Des von Bladet has an interesting and (as always) amusing meditation on the nature of syllables and the counting thereof and what it all adds up to (“what have you accomplished that is distinguishable from not having accomplished anything?”). If the sentence “A word like ts’ktskwts’ ‘he arrived’ could be analyzed as having no syllables (since it has no vowels), or up to 5 or 6, depending on whether obstruents are considered syllabic and whether all consonants are analyzed as part of the syllable” makes your blood race faster, by all means go read the rest.


  1. Michael Farris says:

    Since he doesn’t seem to have comments, I’ll dive in here:
    1. I don’t necessarily think syllables are a perceptual universal. As I remember in Aymara absolutely nothing seemed to be based on the idea of a syllable and you can analyze Aymara phonology pretty in depth without the subject ever coming up. I’d suspect that the Bella Coola examples he gives are similar. If syllables don’t jump out at you (as they do in most languages) don’t worry about them. (that’s my American structural bias coming into play).
    2. My masters thesis (not all it could have been for a number of reasons) dealt with the idea of syllables in sign language (specifically Polish Sign Language and to a lesser extent others) and how that can/should relate to sign transcription systems (including my own dearly departed transcription system).
    _extreme_ simplification/distortion: My version was based largely on Lidell’s Movement-Hold and the Hand-Tier model (though differed from both in pretty much ignoring hands as elements of syllables).
    In brief: I posit that the units of a sign language syllable are Location (L) and Movement (M)
    syllabe shapes are
    L (usually has “internal movement” but the hand(s) don’t move in terms of location the ASL sign YELLOW is a good example
    ML movement from a non-salient location to a salient location (ASL I)
    LM movement from a salient location to a non-salient location (ASL NOT)
    LML movement from one salient location to another salient location (ASL SHE_GIVE_ME)
    roughly speaking, salient means something like ‘more important than non-salient’ so the first person pronoun (the same in almost all sign languages) is ML movement from an unspecified location to the chest, while the ASL sign NOT is LM which moves from the specified location (chin) to a non-specified (non-salient) location away from the chin.
    For those that know some ASL
    SIT is ML while Chair is MLML (two syllables)
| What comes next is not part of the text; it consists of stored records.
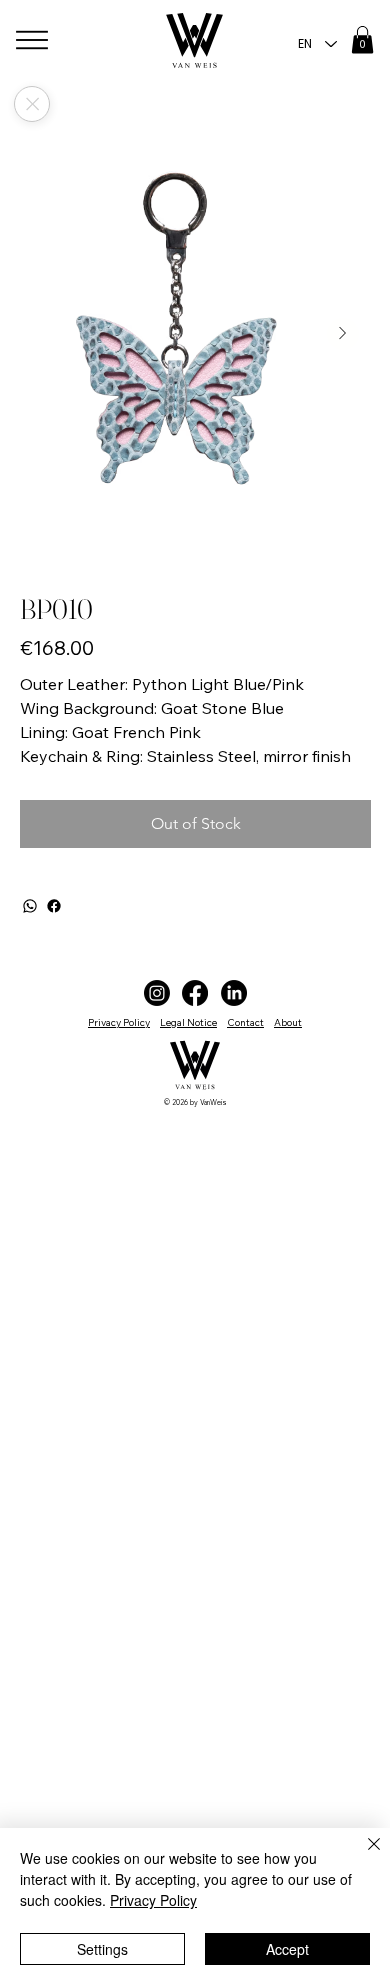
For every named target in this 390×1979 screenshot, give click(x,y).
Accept (287, 1949)
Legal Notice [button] (188, 1022)
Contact (245, 1022)
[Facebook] (54, 906)
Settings (102, 1949)
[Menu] (33, 40)
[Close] (32, 104)
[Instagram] (157, 993)
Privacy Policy (119, 1022)
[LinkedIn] (234, 993)
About (288, 1022)
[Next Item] (343, 334)
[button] (362, 39)
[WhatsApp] (30, 906)
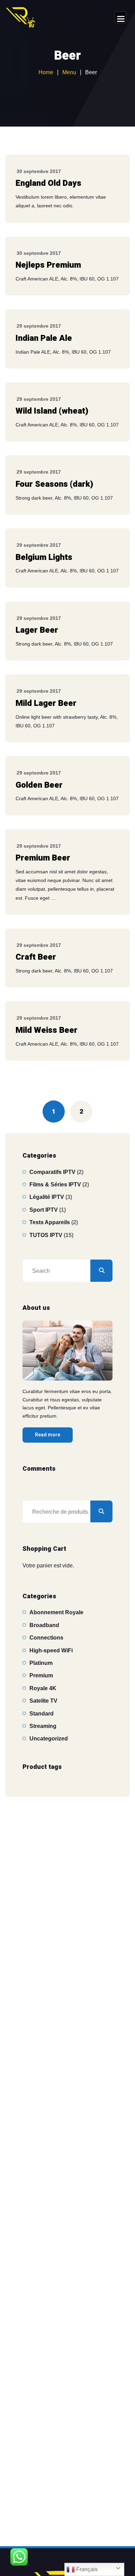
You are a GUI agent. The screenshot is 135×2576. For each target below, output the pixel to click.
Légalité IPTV (46, 1197)
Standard (41, 1714)
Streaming (42, 1726)
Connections (46, 1638)
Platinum (41, 1663)
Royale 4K (42, 1688)
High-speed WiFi (51, 1650)
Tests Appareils (49, 1222)
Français (86, 2569)
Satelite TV (43, 1701)
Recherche (101, 1512)
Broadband (44, 1625)
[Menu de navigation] (120, 17)
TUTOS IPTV (45, 1235)
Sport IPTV (43, 1210)
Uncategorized (48, 1738)
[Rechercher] (101, 1271)
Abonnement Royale (56, 1612)
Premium (41, 1675)
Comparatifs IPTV (52, 1172)
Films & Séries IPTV (55, 1184)
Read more (47, 1434)
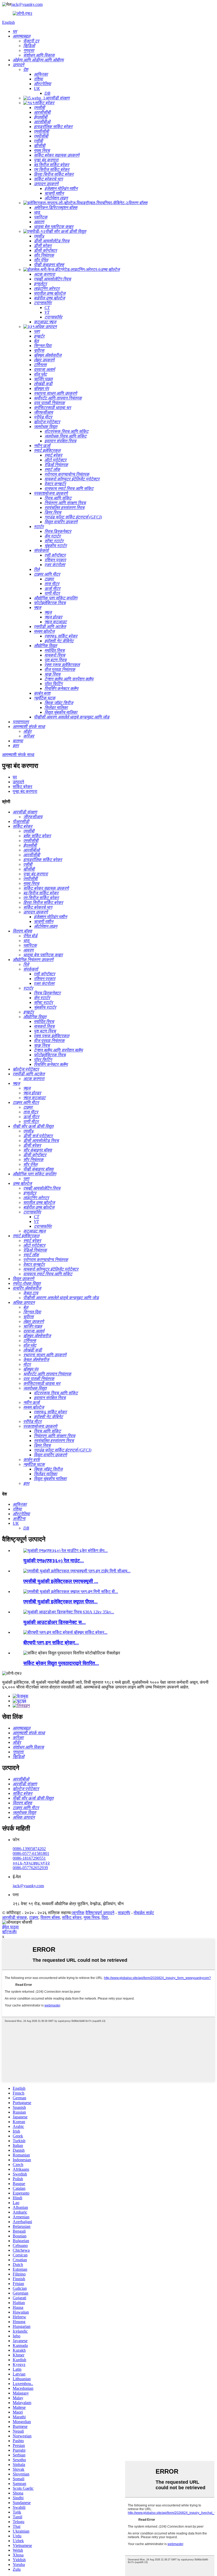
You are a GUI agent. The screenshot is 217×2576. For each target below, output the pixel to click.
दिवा (105, 1917)
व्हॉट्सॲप (9, 1931)
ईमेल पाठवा (10, 1927)
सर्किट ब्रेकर (22, 786)
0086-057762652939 (30, 1867)
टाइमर (33, 1917)
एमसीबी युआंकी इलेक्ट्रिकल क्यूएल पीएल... (60, 1601)
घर (15, 777)
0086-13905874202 (29, 1848)
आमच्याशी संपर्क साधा (18, 754)
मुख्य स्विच (92, 1917)
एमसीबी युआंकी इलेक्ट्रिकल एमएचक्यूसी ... (60, 1581)
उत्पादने (18, 782)
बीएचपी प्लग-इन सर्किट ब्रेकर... (51, 1642)
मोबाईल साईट (144, 1912)
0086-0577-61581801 (31, 1853)
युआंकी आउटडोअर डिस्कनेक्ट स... (54, 1622)
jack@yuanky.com (27, 4)
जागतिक (78, 1912)
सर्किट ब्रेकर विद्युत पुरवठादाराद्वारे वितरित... (61, 1663)
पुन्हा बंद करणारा (25, 791)
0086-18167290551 (29, 1858)
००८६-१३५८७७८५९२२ (31, 1863)
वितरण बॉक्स (50, 1917)
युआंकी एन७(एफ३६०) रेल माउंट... (53, 1560)
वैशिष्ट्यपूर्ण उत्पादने (99, 1912)
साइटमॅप (124, 1912)
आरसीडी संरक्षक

  2. Well Chomsky and Halle had no place for syllables. It’s only come back with a rather extreme theoreticization, such that it’s convenient to define ‘cat’ as having two syllables, the second of which has no syllabic peak, the defining character of a syllable.
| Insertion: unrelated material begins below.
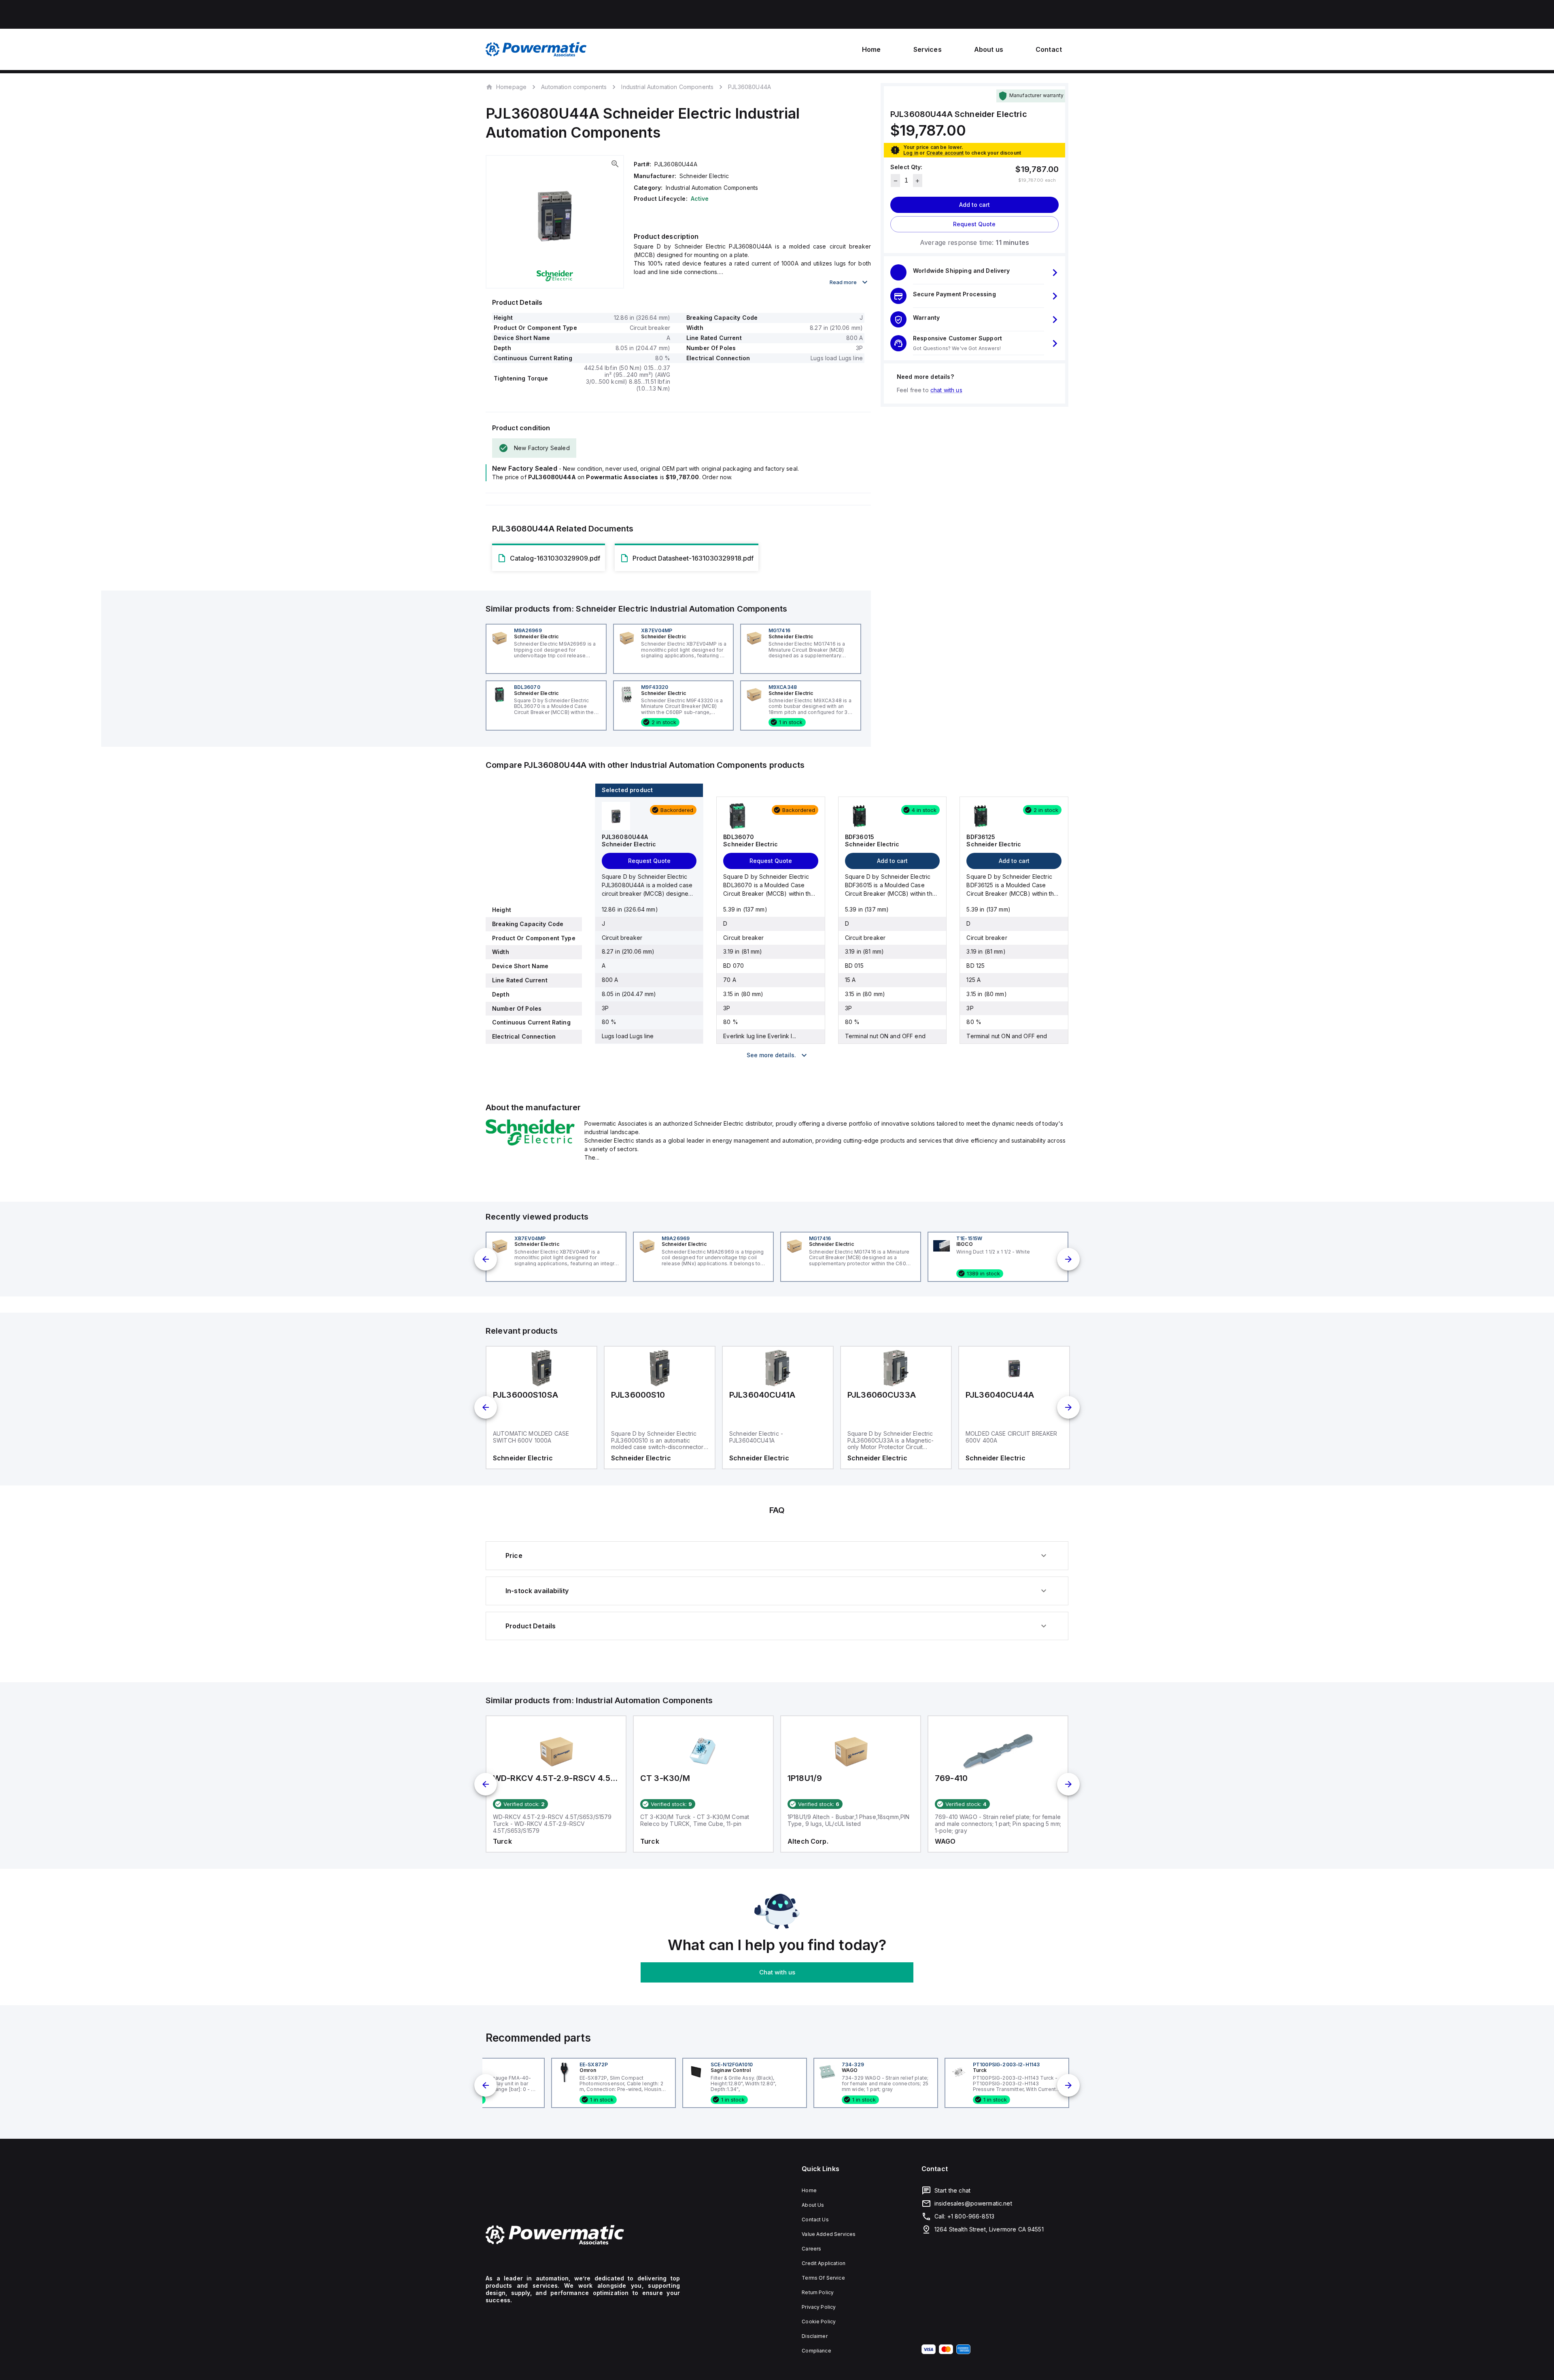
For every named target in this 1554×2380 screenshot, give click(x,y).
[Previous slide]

  3. a good linguistic website says:
  4. joe tomei says:

    Hmmm. Seems a bit overly snarky for my tastes. though that seems to be his(?) shtick. I mean, the next entry has a riff on Proto-Slavic version of ‘do you take credit cards?’. Certainly full marks for take-the-pissedness.
    However, one should consider that with a lot of these languages (like Bella Coola), the possibility of getting a poet or a group of kids making up poetry or playing word games to permit transcription is pretty far fetched. While I wish that earlier researchers had paid more attention to this, the academy requires at least an attempt at a rigorous model to generate hypotheses that can be tested.
    And while I don’t have much on Bella Coola, in Sahaptin, the number of vowel-less words is limited to a handful, so a metric that works for 99% of the words seems to be pretty darn good.I imagine that the list of words in Bella Coola that present this problem could be listed on fingers and toes at best.
    Furthermore, you need a syllabic tier to be able to ‘construct’ a place to stick concepts like vowel length, stress and tone, all concepts that we can’t isolate in a lab, but when I call an obasan (auntie) an oba:san(grandma) (or tell my wife I want a furin(illicit affair rather than a fu:rin(wind chime) the ‘not found in a lab’ excuse doesn’t quite cut it.
    As for why we can’t detect syllables in the lab, I think it has to do with the fact that prominence is a relative concept, not an absolute and so it is impossible to produce an isolated segment or group of segments and argue that they are syllables in the absence of anything to compare to them to.

  5. There are certain reasons to like the syllable-without-a-vowel theories, though you need to be careful not to push it too far.

  6. Michael Farris says:

    “you need to be careful not to push it too far”
    like so much in linguistics, intriguing until you actually try to do something with it …

  7. joe tomei says:

    like so much in linguistics, intriguing until you actually try to do something with it …
    Reminds me of a comment in the Wired issue about speech recognition by the president of a SR company, who said “every time I fire a linguist, my program improves 20%”

  8. I’ll stop shilling for the theory after this, but you can actually do things with it. What I meant by “not take it too far” is to say that CVX words in all languages are two-syllabled, or more generally that final consonants are always their own syllable, or, even worse, that all syllables are CV so a word like “string” is actually sXtXrinXgX where the Xs are all empty syllable peaks (I read a few articles arguing this).

  9. Michael Farris: Thanks for the sign-language info, and hoorah for good old-fashioned American structuralisme!